— Start —

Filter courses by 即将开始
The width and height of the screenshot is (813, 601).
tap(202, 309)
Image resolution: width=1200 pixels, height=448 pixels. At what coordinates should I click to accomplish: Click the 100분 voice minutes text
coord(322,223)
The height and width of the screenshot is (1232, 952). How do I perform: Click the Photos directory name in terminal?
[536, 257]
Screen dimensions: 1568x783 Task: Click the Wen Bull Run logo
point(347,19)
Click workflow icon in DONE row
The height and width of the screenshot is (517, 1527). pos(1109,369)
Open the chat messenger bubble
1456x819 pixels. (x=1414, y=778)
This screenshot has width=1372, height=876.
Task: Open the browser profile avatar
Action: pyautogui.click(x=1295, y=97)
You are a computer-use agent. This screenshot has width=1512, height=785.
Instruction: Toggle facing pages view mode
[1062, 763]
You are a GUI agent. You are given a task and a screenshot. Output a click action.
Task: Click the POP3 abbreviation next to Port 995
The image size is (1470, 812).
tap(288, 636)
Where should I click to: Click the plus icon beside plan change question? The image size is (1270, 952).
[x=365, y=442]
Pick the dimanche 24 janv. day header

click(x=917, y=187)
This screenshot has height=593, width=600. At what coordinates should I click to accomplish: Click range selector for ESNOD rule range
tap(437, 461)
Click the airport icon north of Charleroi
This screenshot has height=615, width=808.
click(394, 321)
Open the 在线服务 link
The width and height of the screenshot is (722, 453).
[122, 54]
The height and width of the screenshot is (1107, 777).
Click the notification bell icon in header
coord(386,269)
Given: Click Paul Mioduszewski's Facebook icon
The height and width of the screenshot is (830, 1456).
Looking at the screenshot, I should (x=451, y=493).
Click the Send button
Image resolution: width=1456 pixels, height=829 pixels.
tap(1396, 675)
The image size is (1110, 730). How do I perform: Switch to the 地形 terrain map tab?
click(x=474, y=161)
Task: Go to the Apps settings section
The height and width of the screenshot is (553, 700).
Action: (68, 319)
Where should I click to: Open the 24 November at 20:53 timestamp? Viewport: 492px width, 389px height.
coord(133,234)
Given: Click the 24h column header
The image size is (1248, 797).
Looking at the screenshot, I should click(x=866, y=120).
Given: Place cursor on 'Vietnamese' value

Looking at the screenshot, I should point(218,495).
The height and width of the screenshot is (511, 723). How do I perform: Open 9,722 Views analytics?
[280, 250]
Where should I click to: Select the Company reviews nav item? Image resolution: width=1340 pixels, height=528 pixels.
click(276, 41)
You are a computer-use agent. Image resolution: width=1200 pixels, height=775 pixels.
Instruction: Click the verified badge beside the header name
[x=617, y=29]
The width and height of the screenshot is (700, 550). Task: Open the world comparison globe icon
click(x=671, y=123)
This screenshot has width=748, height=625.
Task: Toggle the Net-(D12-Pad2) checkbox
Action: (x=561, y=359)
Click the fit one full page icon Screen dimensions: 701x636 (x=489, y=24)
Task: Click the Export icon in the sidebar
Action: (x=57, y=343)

— End —

> _Set exercise_
Lay out every line of the entries above as a Markdown table with the columns Row and Text, numbering the rows in order and skipping blank lines.

> _Answer below_
| Row | Text |
|---|---|
| 1 | Filter courses by 即将开始 |
| 2 | The width and height of the screenshot is (813, 601). |
| 3 | tap(202, 309) |
| 4 | Image resolution: width=1200 pixels, height=448 pixels. At what coordinates should I click to accomplish: Click the 100분 voice minutes text |
| 5 | coord(322,223) |
| 6 | The height and width of the screenshot is (1232, 952). How do I perform: Click the Photos directory name in terminal? |
| 7 | [536, 257] |
| 8 | Screen dimensions: 1568x783 Task: Click the Wen Bull Run logo |
| 9 | point(347,19) |
| 10 | Click workflow icon in DONE row |
| 11 | The height and width of the screenshot is (517, 1527). pos(1109,369) |
| 12 | Open the chat messenger bubble |
| 13 | 1456x819 pixels. (x=1414, y=778) |
| 14 | This screenshot has width=1372, height=876. |
| 15 | Task: Open the browser profile avatar |
| 16 | Action: pyautogui.click(x=1295, y=97) |
| 17 | You are a computer-use agent. This screenshot has width=1512, height=785. |
| 18 | Instruction: Toggle facing pages view mode |
| 19 | [1062, 763] |
| 20 | You are a GUI agent. You are given a task and a screenshot. Output a click action. |
| 21 | Task: Click the POP3 abbreviation next to Port 995 |
| 22 | The image size is (1470, 812). |
| 23 | tap(288, 636) |
| 24 | Where should I click to: Click the plus icon beside plan change question? The image size is (1270, 952). |
| 25 | [x=365, y=442] |
| 26 | Pick the dimanche 24 janv. day header |
| 27 | click(x=917, y=187) |
| 28 | This screenshot has height=593, width=600. At what coordinates should I click to accomplish: Click range selector for ESNOD rule range |
| 29 | tap(437, 461) |
| 30 | Click the airport icon north of Charleroi |
| 31 | This screenshot has height=615, width=808. |
| 32 | click(394, 321) |
| 33 | Open the 在线服务 link |
| 34 | The width and height of the screenshot is (722, 453). |
| 35 | [122, 54] |
| 36 | The height and width of the screenshot is (1107, 777). |
| 37 | Click the notification bell icon in header |
| 38 | coord(386,269) |
| 39 | Given: Click Paul Mioduszewski's Facebook icon |
| 40 | The height and width of the screenshot is (830, 1456). |
| 41 | Looking at the screenshot, I should (x=451, y=493). |
| 42 | Click the Send button |
| 43 | Image resolution: width=1456 pixels, height=829 pixels. |
| 44 | tap(1396, 675) |
| 45 | The image size is (1110, 730). How do I perform: Switch to the 地形 terrain map tab? |
| 46 | click(x=474, y=161) |
| 47 | Task: Go to the Apps settings section |
| 48 | The height and width of the screenshot is (553, 700). |
| 49 | Action: (68, 319) |
| 50 | Where should I click to: Open the 24 November at 20:53 timestamp? Viewport: 492px width, 389px height. |
| 51 | coord(133,234) |
| 52 | Given: Click the 24h column header |
| 53 | The image size is (1248, 797). |
| 54 | Looking at the screenshot, I should click(x=866, y=120). |
| 55 | Given: Place cursor on 'Vietnamese' value |
| 56 | Looking at the screenshot, I should point(218,495). |
| 57 | The height and width of the screenshot is (511, 723). How do I perform: Open 9,722 Views analytics? |
| 58 | [280, 250] |
| 59 | Where should I click to: Select the Company reviews nav item? Image resolution: width=1340 pixels, height=528 pixels. |
| 60 | click(276, 41) |
| 61 | You are a computer-use agent. Image resolution: width=1200 pixels, height=775 pixels. |
| 62 | Instruction: Click the verified badge beside the header name |
| 63 | [x=617, y=29] |
| 64 | The width and height of the screenshot is (700, 550). Task: Open the world comparison globe icon |
| 65 | click(x=671, y=123) |
| 66 | This screenshot has width=748, height=625. |
| 67 | Task: Toggle the Net-(D12-Pad2) checkbox |
| 68 | Action: (x=561, y=359) |
| 69 | Click the fit one full page icon Screen dimensions: 701x636 (x=489, y=24) |
| 70 | Task: Click the Export icon in the sidebar |
| 71 | Action: (x=57, y=343) |